Le président du Conseil présidentiel libyen, Mohamed Menfi, a affirmé qu’il accueillerait favorablement toute initiative américaine concernant la Libye, à condition qu’elle soit portée par les institutions constitutionnelles nationales du pays, lors d’une réunion virtuelle du bureau de l’Union africaine (UA).
Menfi a jugé « bienvenues : en principe les informations faisant état d’une possible proposition américaine », tout en soulignant qu’elles relevaient pour l’instant de la spéculation, aucune proposition officielle n’ayant été présentée publiquement. Il a mis en garde contre le risque qu’une initiative menée en dehors des cadres officiels exclue les organes constitutionnels libyens, l’Union africaine, le processus politique sous l’égide de l’ONU, ainsi que les principaux acteurs libyens du dossier.
Il participait à cette session aux côtés de représentants du Burundi, du Ghana, de la Tanzanie et de l’Angola, convoquée par le président burundais Evariste Ndayishimiye, qui assure actuellement la présidence en exercice de l’Union africaine.
Dans son intervention, Menfi a estimé que le continent africain était confronté à des « défis complexes et en constante évolution », appelant à une coordination plus étroite entre Etats membres et à une mise en œuvre accélérée de l’Agenda 2063 de l’UA. Il a réaffirmé le principe des « solutions africaines aux problèmes africains », plaidant pour que les crises du continent soient traitées par le biais des institutions régionales et continentales, sans ingérence extérieure.
S’agissant spécifiquement de la Libye, il a jugé essentiel de renforcer le rôle de l’UA, des institutions nationales et du processus onusien afin de préserver l’unité, la souveraineté et la stabilité du pays.
Ces déclarations interviennent alors que s’intensifient les discussions autour d’une proposition de partage du pouvoir soutenue par Washington.

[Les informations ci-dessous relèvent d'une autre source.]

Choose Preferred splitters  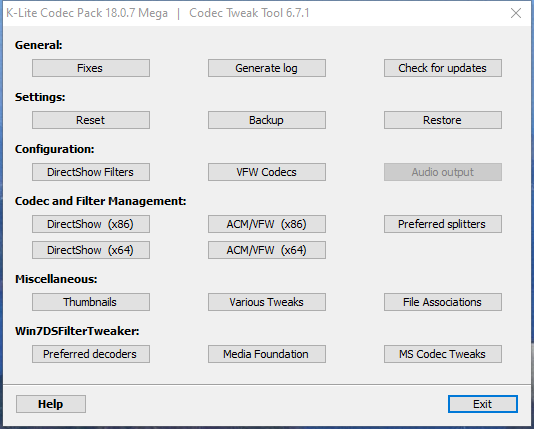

Dans l’est du pays, le maréchal Khalifa Haftar l’a publiquement qualifiée d’ « opportunité réaliste » de résoudre la crise libyenne, tandis que plus de 40 membres de la Chambre des représentants ont également exprimé leur soutien à cette initiative.
Par ailleurs, les dirigeants des trois principaux organes politiques libyens- la Chambre des représentants, le Haut Conseil d’Etat et le Conseil présidentiel- se sont accordés sur une feuille de route prévoyant la tenue d’élections présidentielle et législatives simultanées d’ici le 17 février 2027, ainsi que des efforts pour unifier les institutions de l’Etat et engager des réformes économiques.